++++ Records supplied ++++

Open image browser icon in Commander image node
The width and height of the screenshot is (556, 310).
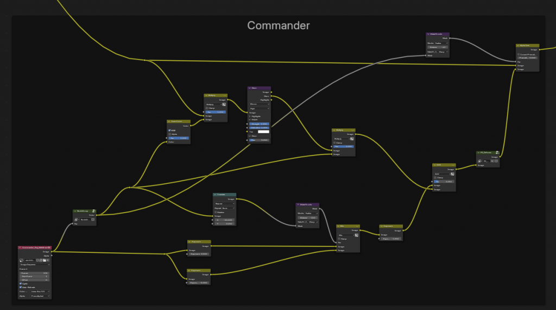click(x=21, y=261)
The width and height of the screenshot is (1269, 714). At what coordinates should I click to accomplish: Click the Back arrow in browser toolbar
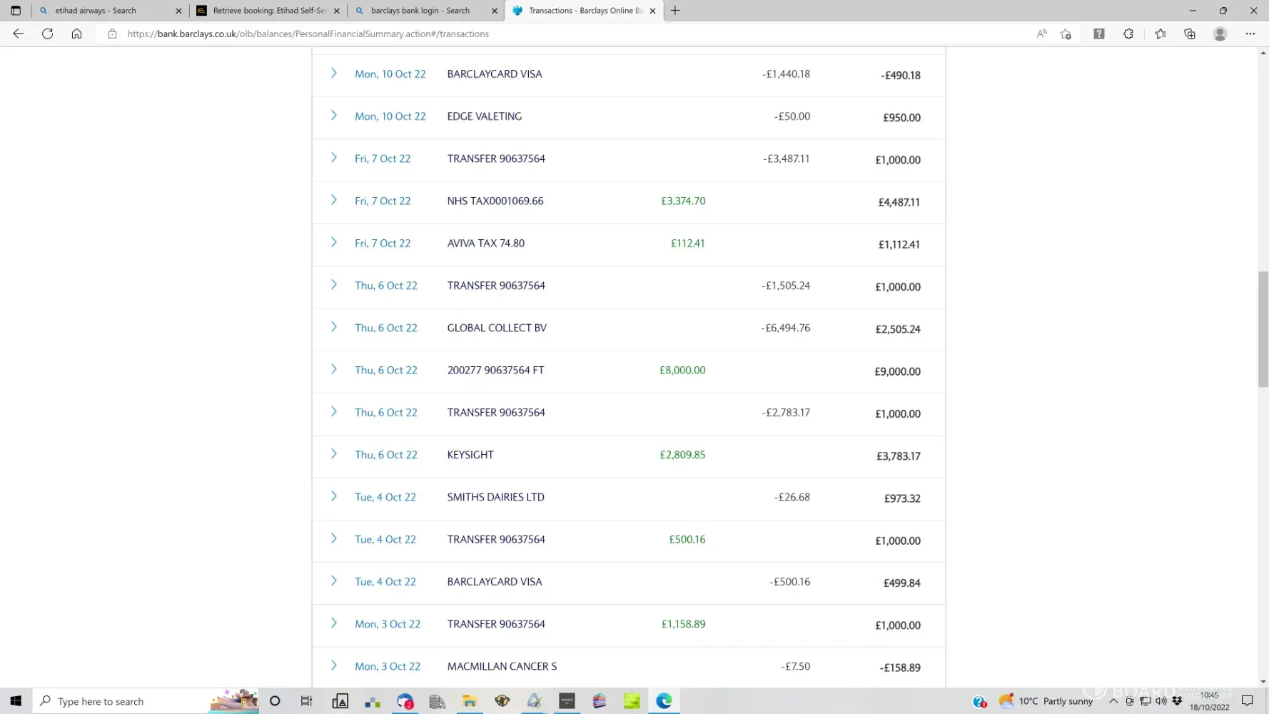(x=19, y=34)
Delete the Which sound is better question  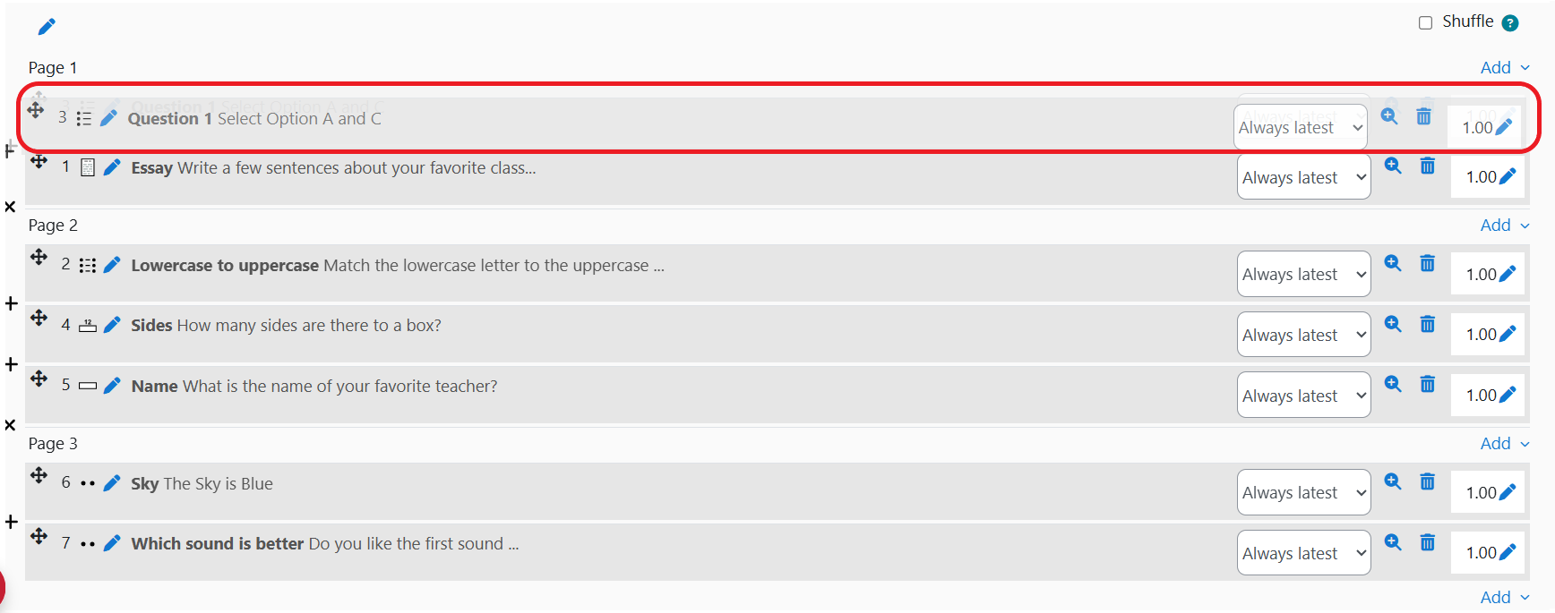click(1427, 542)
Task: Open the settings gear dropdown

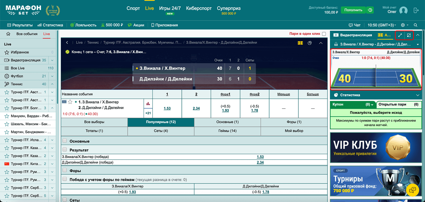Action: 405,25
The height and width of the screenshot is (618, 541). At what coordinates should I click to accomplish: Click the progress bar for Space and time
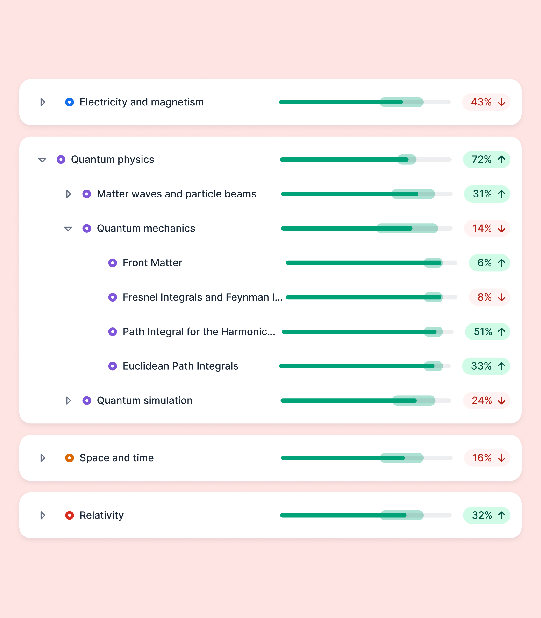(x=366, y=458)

++++
++++ Records supplied ++++

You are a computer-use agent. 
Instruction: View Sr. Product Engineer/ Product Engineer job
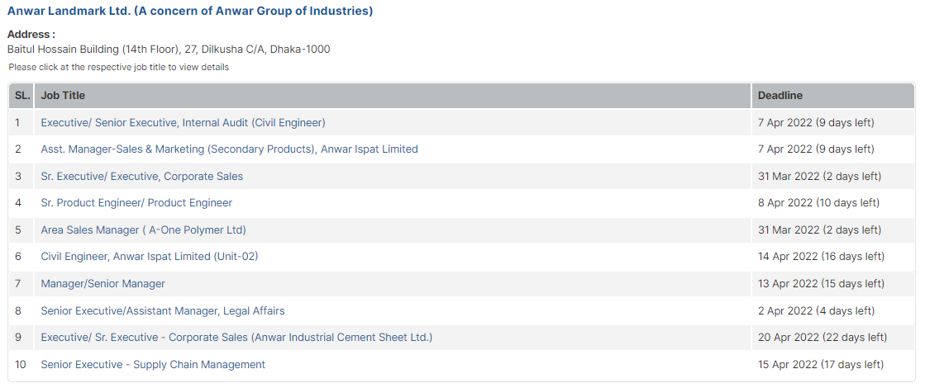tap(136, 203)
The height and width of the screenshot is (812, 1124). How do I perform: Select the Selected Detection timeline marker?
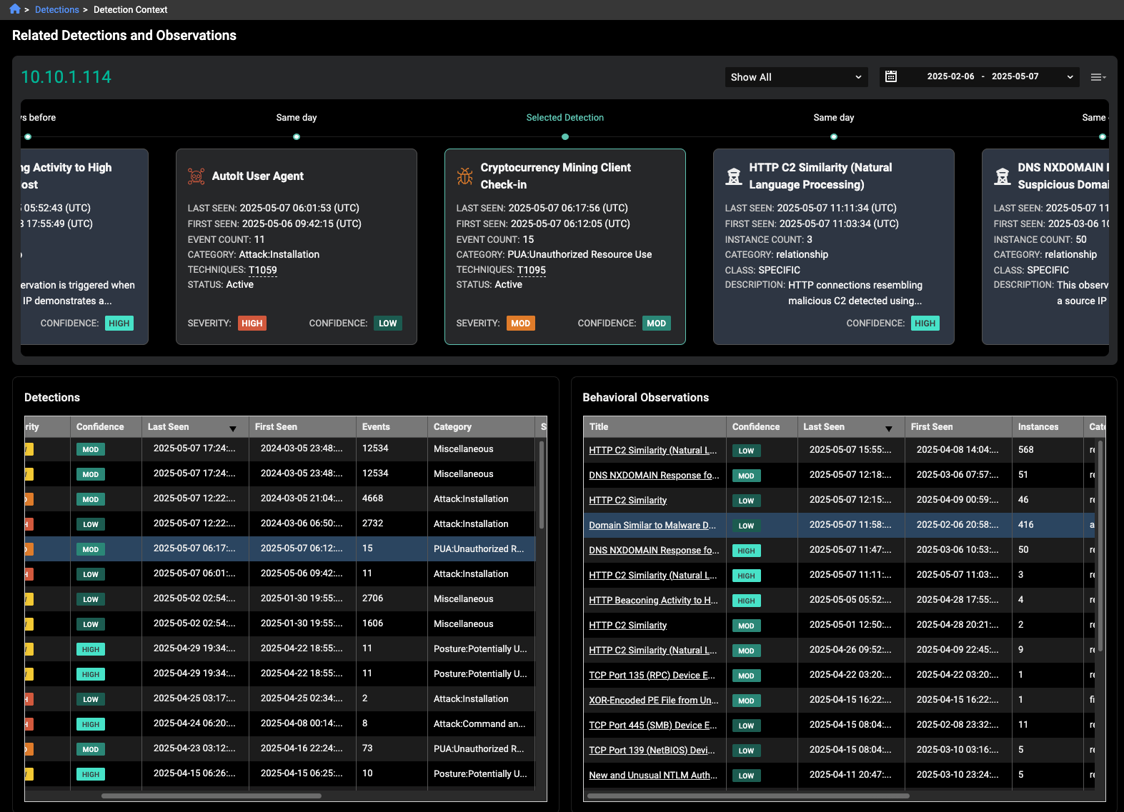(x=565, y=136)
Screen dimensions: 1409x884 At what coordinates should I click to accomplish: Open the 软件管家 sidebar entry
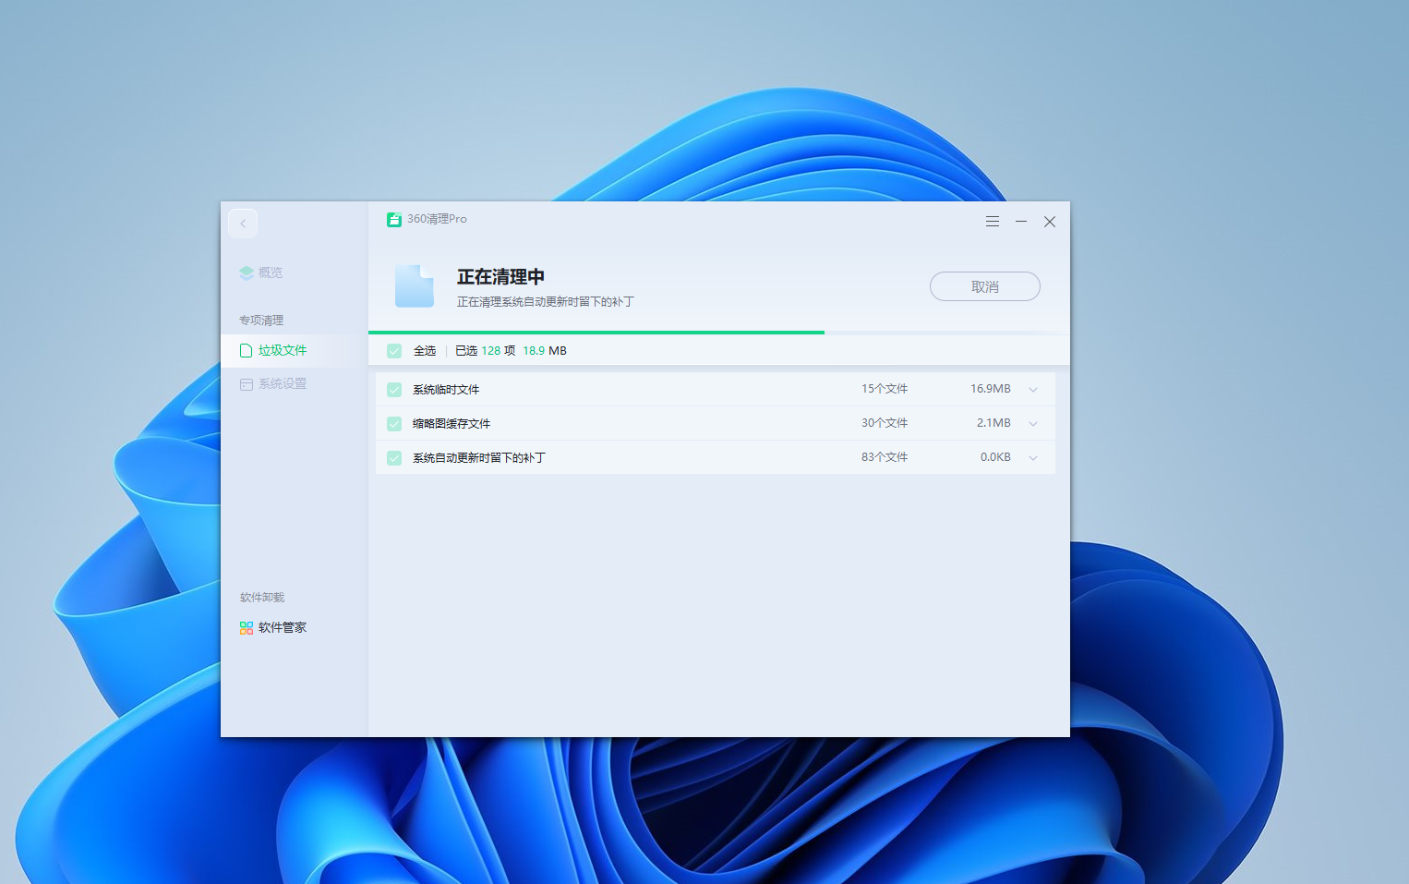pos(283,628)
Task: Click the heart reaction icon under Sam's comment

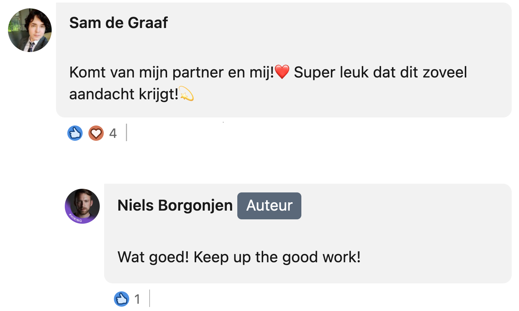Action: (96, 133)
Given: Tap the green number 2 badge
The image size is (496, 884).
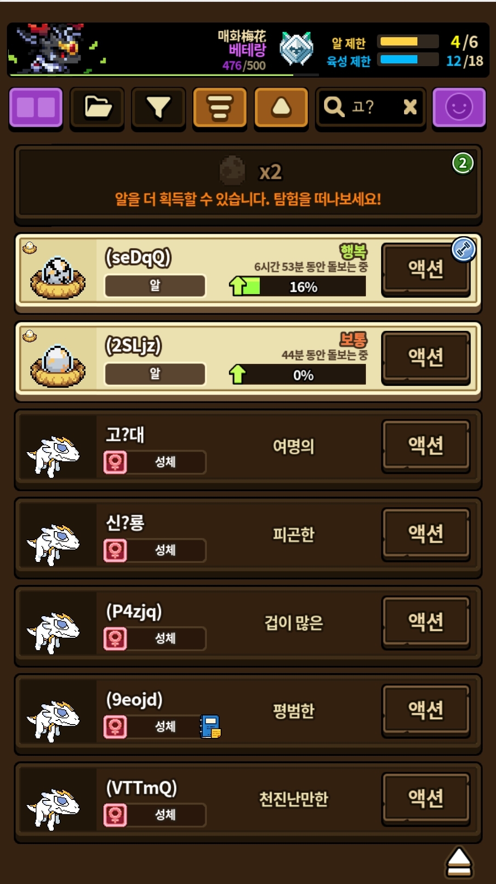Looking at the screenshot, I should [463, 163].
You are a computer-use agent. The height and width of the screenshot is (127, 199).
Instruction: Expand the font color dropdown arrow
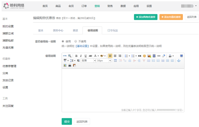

++++

* **Stated goal**:
Reproduce the listing from the line containing "The height and width of the screenshot is (812, 1124)." through the line containing "Instruction: Expand the", swapping "heart" for "like" and changing nothing else. Leave the pictures out.

* **Result for this task**:
The height and width of the screenshot is (812, 1124). How do I perform: Select the Selected Detection timeline marker?
(x=565, y=136)
Screen dimensions: 1409x884 At what coordinates should I click to accomplish: Open the 软件管家 sidebar entry
pos(283,628)
Task: Click the like reaction icon under Sam's comment

Action: (96, 133)
Given: Tap the green number 2 badge
The image size is (496, 884).
Looking at the screenshot, I should [463, 163].
You are a computer-use agent. The height and width of the screenshot is (127, 199).
Instruction: Expand the font color dropdown arrow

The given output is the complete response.